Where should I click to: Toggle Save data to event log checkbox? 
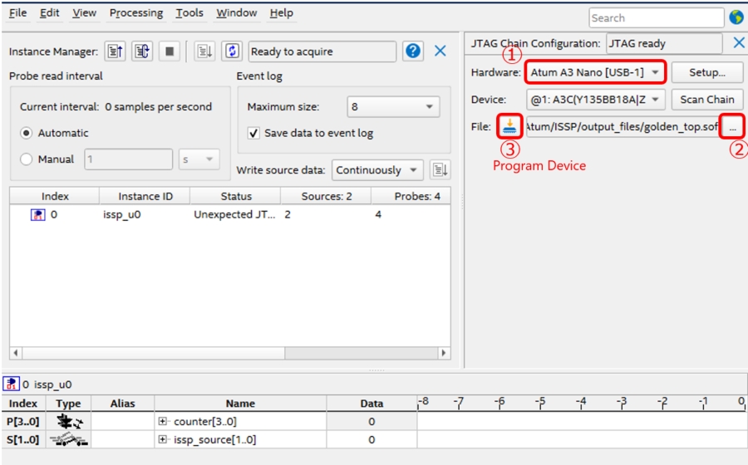pyautogui.click(x=254, y=133)
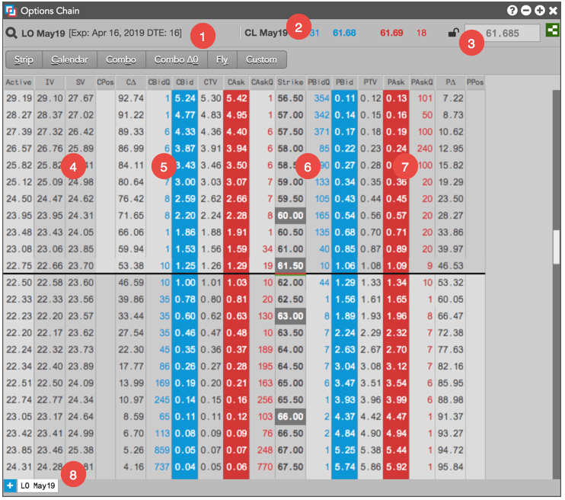Choose the Combo Δ0 strategy button
The height and width of the screenshot is (500, 565).
click(176, 59)
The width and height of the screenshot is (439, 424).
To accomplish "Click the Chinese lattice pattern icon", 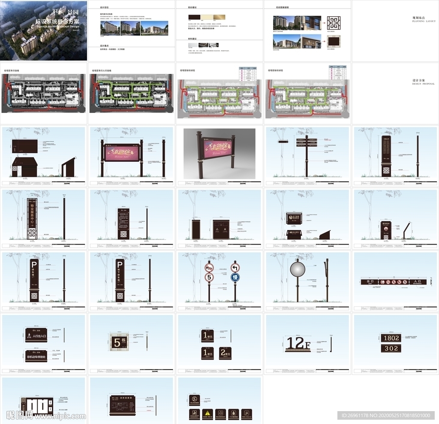I will (333, 23).
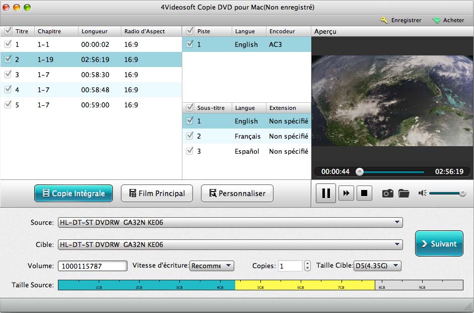This screenshot has height=313, width=474.
Task: Click the Volume label input field
Action: [92, 266]
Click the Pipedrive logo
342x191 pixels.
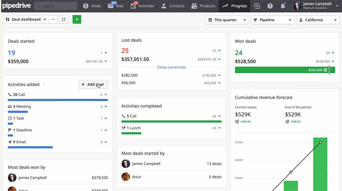[16, 6]
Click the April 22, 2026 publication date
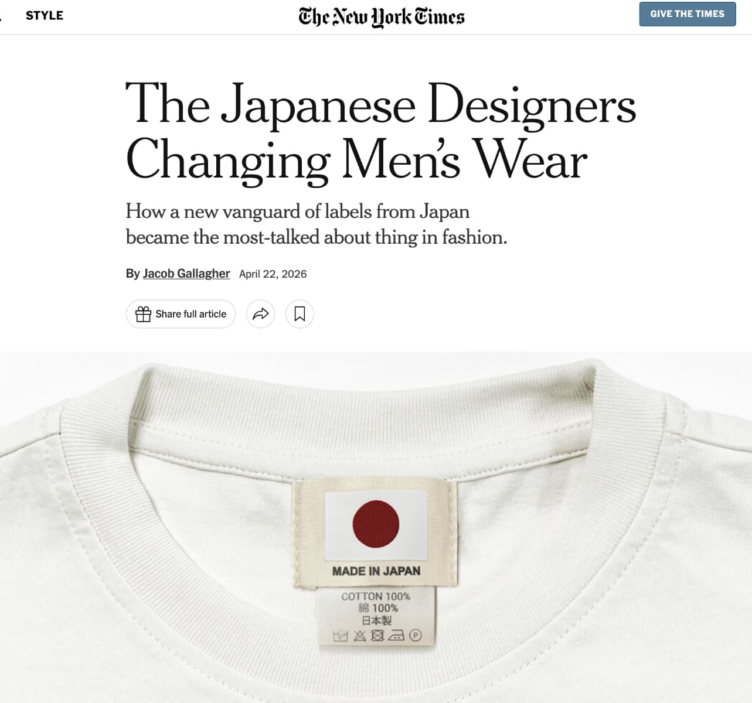This screenshot has height=703, width=752. pyautogui.click(x=273, y=274)
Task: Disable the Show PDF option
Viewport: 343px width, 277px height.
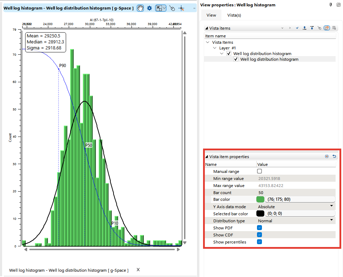Action: click(259, 228)
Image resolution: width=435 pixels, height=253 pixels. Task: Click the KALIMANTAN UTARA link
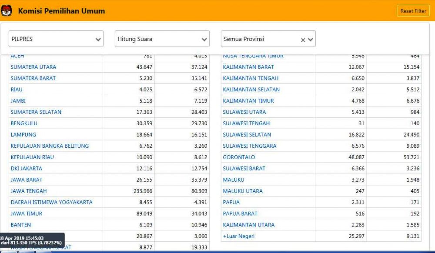pos(249,225)
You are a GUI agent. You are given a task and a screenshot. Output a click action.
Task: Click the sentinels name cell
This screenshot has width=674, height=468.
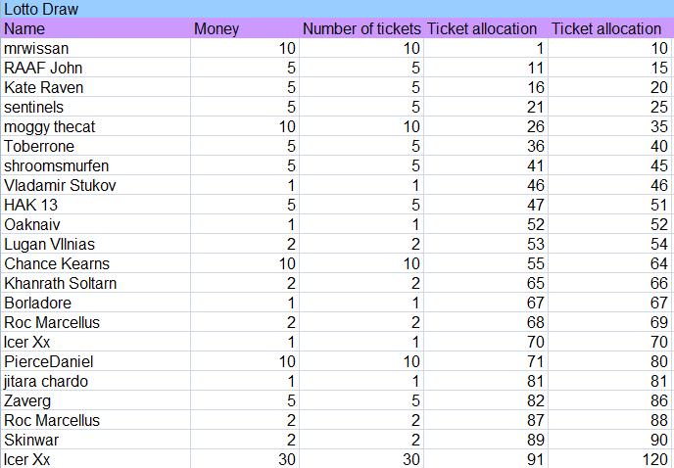(x=35, y=108)
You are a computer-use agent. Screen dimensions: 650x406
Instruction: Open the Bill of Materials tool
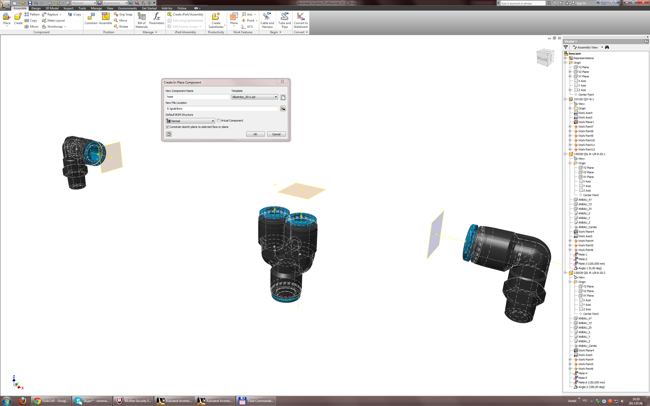click(x=142, y=17)
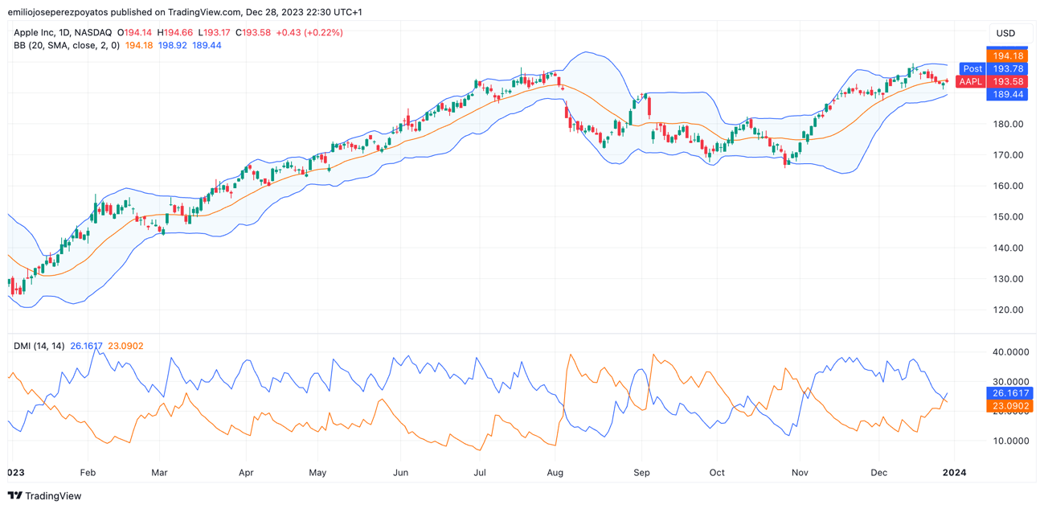This screenshot has height=509, width=1044.
Task: Click the Nov label on the time axis
Action: 799,473
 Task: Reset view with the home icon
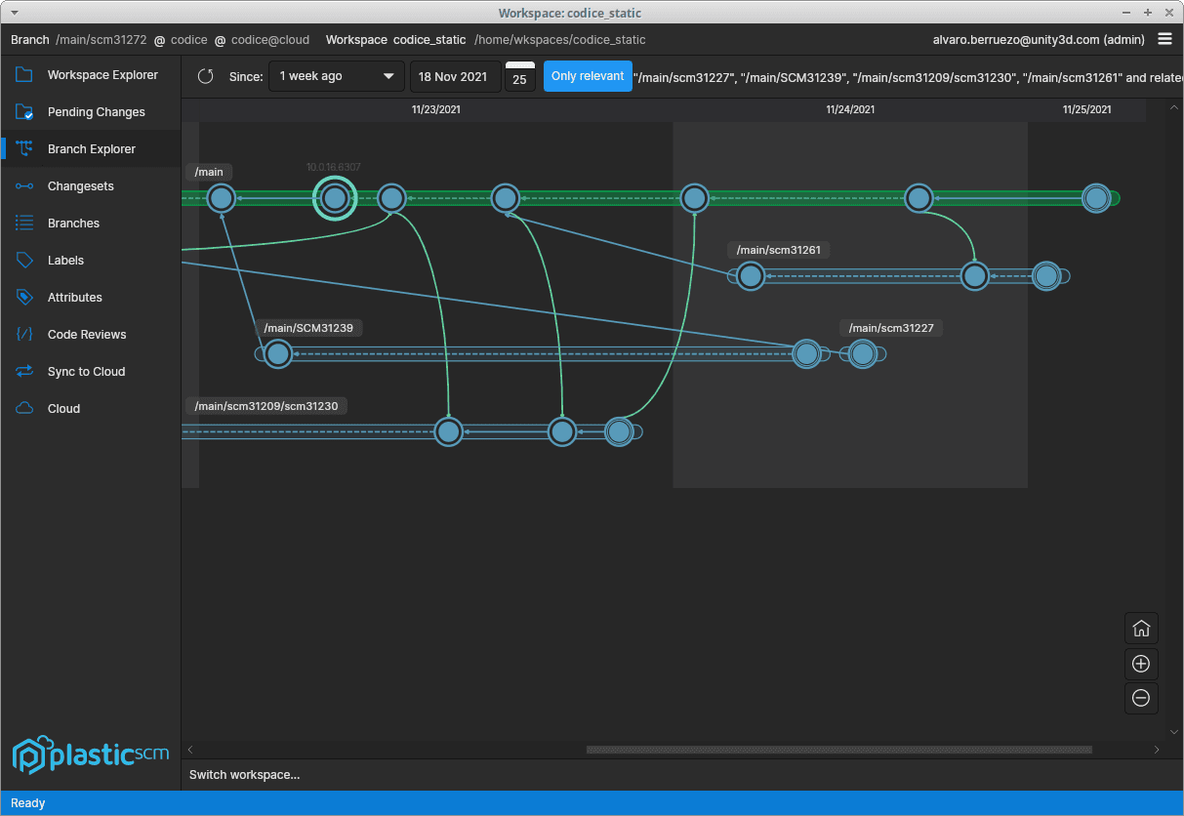[x=1141, y=628]
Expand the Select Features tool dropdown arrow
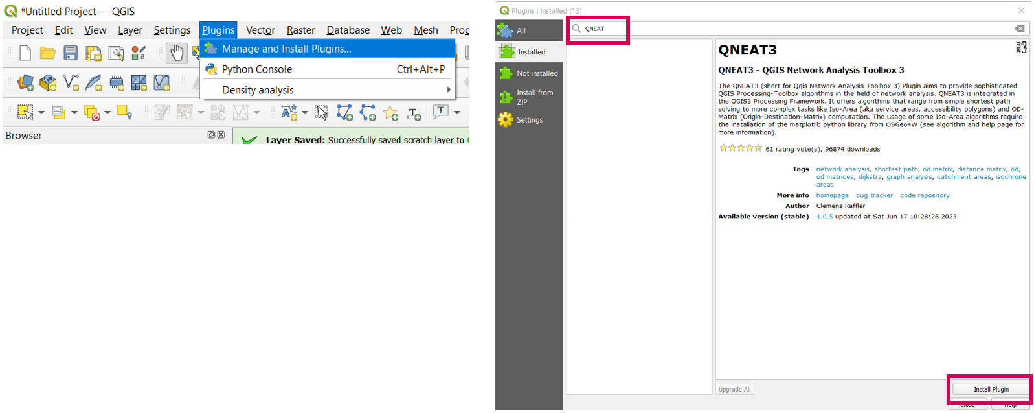The width and height of the screenshot is (1034, 413). point(41,113)
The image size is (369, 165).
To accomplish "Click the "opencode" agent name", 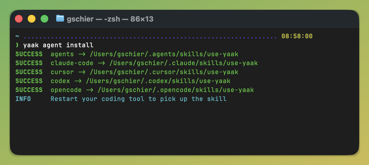I will pyautogui.click(x=66, y=90).
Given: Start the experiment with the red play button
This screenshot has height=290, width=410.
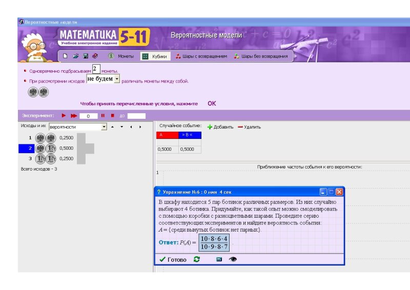Looking at the screenshot, I should click(64, 116).
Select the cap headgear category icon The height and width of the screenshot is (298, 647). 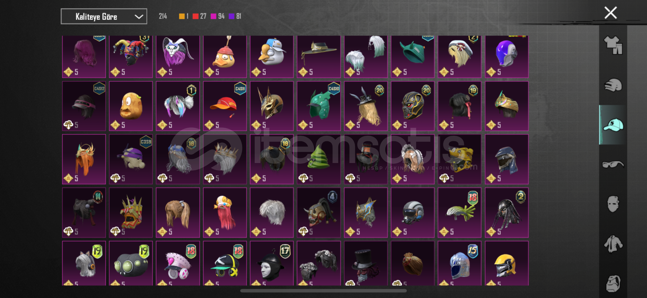tap(613, 125)
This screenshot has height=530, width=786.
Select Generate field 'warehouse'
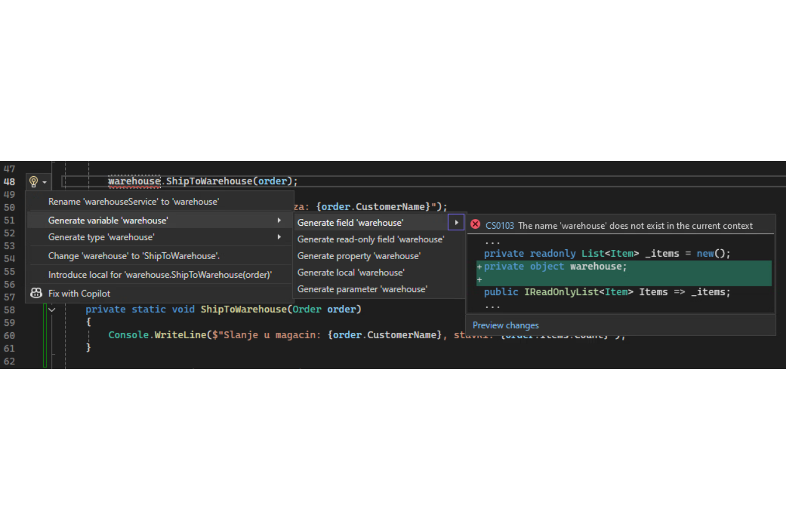coord(350,223)
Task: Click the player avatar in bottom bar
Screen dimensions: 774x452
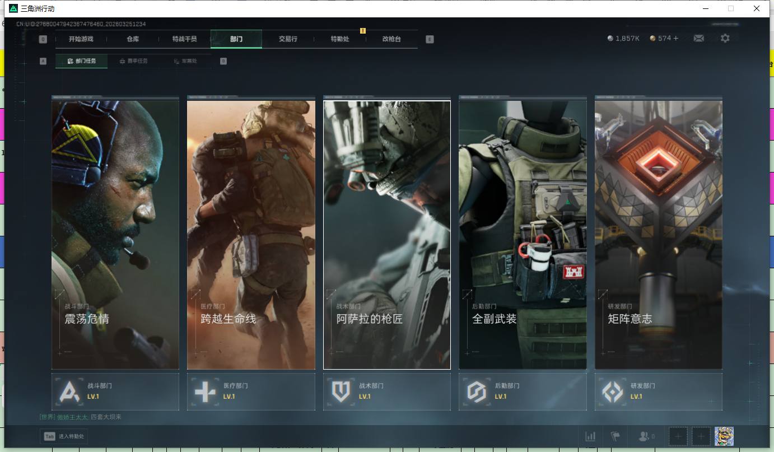Action: pos(724,436)
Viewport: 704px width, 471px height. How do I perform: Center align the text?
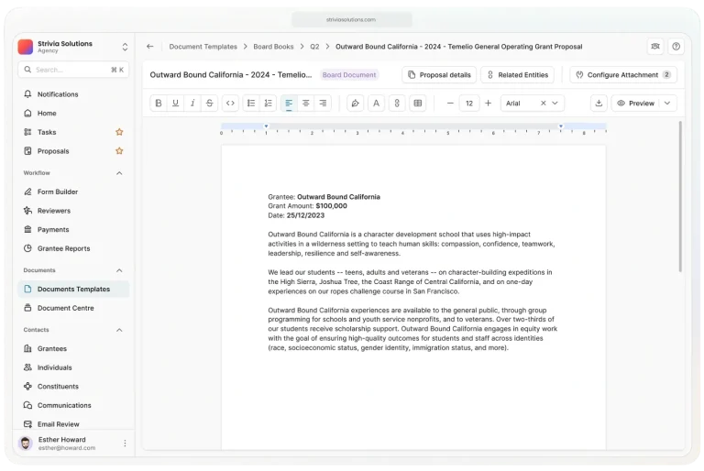click(x=306, y=104)
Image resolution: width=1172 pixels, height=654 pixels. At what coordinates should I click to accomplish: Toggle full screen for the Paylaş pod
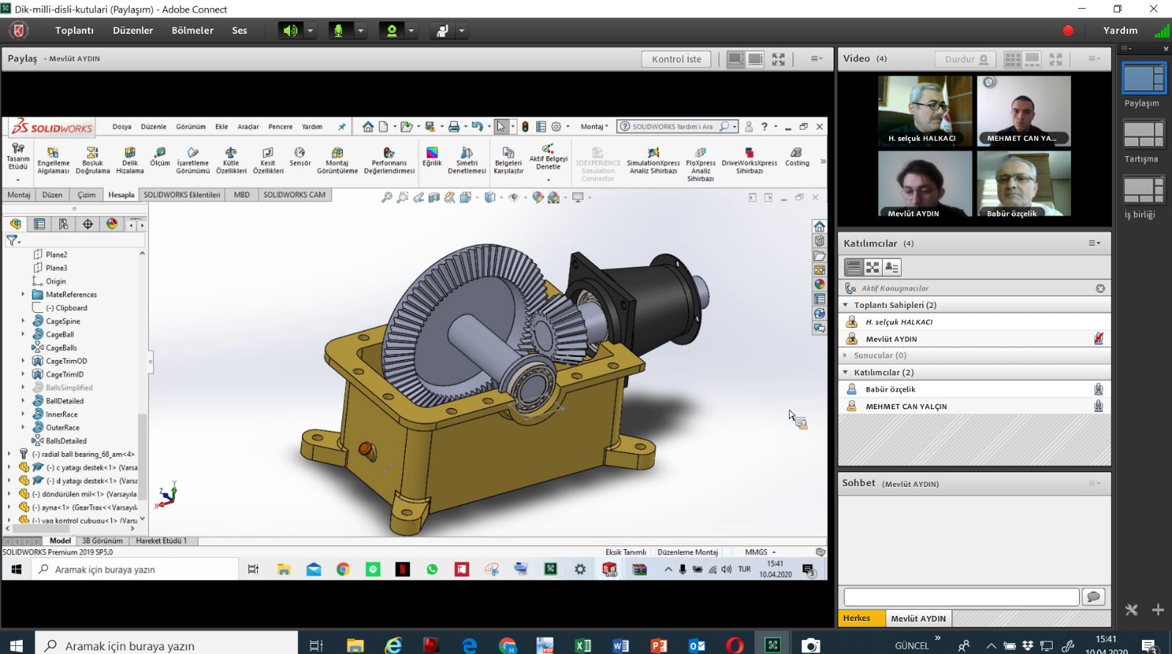click(778, 59)
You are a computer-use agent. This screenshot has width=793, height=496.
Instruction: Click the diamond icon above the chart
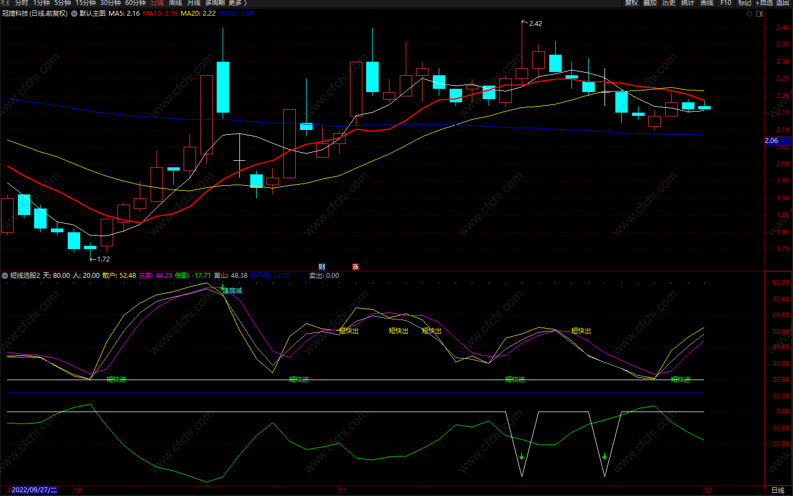pyautogui.click(x=750, y=14)
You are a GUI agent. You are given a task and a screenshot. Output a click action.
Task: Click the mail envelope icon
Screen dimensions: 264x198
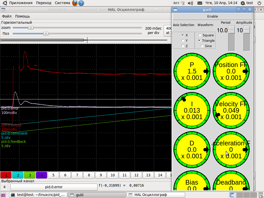(200, 3)
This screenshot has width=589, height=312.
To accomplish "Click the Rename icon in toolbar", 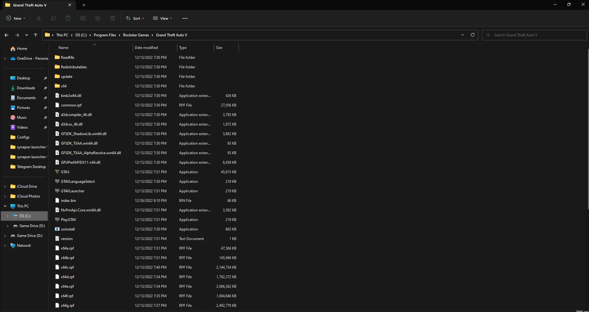I will (83, 18).
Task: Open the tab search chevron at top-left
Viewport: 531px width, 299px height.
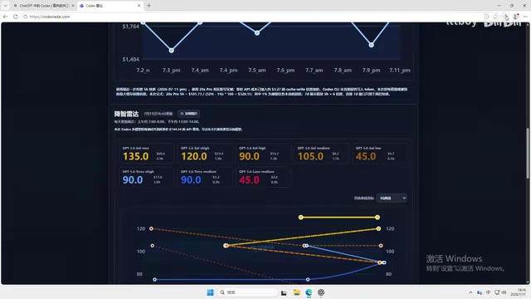Action: coord(5,6)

__________________________________________________

### GIVEN INSTRUCTION
Convert the material between the lines holding "Task: Click the player avatar in bottom bar" and "click(778, 59)", inclusive, into a numbered list, skipping blank lines and leaving out the pictures.

### SOLUTION
1. Task: Click the player avatar in bottom bar
2. Screen dimensions: 774x452
3. Action: pos(724,436)
4. Viewport: 704px width, 471px height. How do I perform: Center align the text?
5. click(x=306, y=104)
6. Image resolution: width=1172 pixels, height=654 pixels. At what coordinates should I click to accomplish: Toggle full screen for the Paylaş pod
7. click(778, 59)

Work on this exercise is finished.